Babylon.js v5がリリースされました。どちらかというと安定性強化が多いのですが、大きな機能追加がいくつか入っています。

この記事では、追加された機能の1つである、「GUI Editor」について概要から使い方までを紹介します。

1. GUI Editorとは?

Babylon.js v4の頃に発表された機能です。テキスト、ボタン、スライドバー、スクロールなどを含むGUI画面をノーコードのEditor上で作成できる仕組みです。

A screen example of GUI Editor of Babylon.js

2022/5/1時点ではBETAと書いてあります。そのため後述のように一部動作が不安定なところがあります。

概要や基本的な使い方、サンプルコードについては公式ドキュメントに記載があります。ただし、一部のスクリーンショットが古いです。

doc.babylonjs.com

2. GUI Editorの使い方

GUI Editorはブラウザ上で動くアプリケーションです。使うには2つの方法があります。

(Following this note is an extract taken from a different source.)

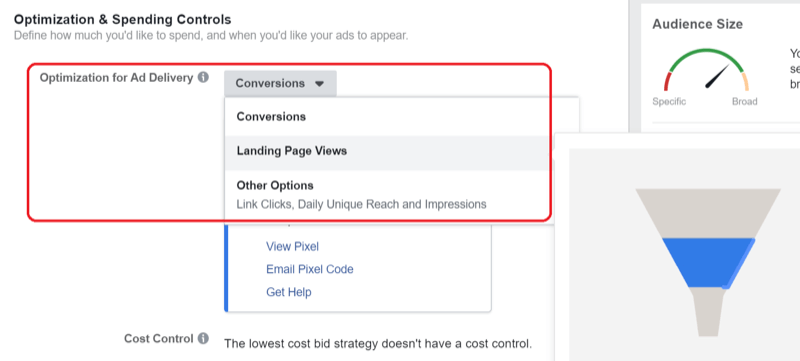This screenshot has width=800, height=361.
Task: Open the Get Help link
Action: click(289, 292)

方法1:公式で提供されているGUI Editorにアクセスする

https://gui.babylonjs.com/

方法2:Babylon.jsのソースコードをビルドして、ローカルで立てたGUI Editorにアクセスする

どちらでも結果は同じですが、手軽に試すには方法1で良いと思います。

https://gui.babylonjs.com/ にアクセスするとこのような画面になります。

Initial screen of GUI Editor on Babylon.js

色々と項目が多いので、簡単な解説をつけました。

Main items of GUI Editor in Babylon.js

また、主な操作メニューについてはこの通りです。
Main menu of GUI Editor in Babylon.js

GUI Editorではボタンやスライドバーなどの個別要素をControlと呼んでいるようです。「追加できるControl一覧」のControlを選択するとCanvasに表示されるので、右側のプロパティで位置や大きさ、色などを調整して配置していくことになります。

Controlを並べたら、メニューからSAVEを選択するとjson形式のファイルをダウンロードできます。ダウンロードしたjsonを以下のように呼び出すと、作ったGUIを表示させることができます。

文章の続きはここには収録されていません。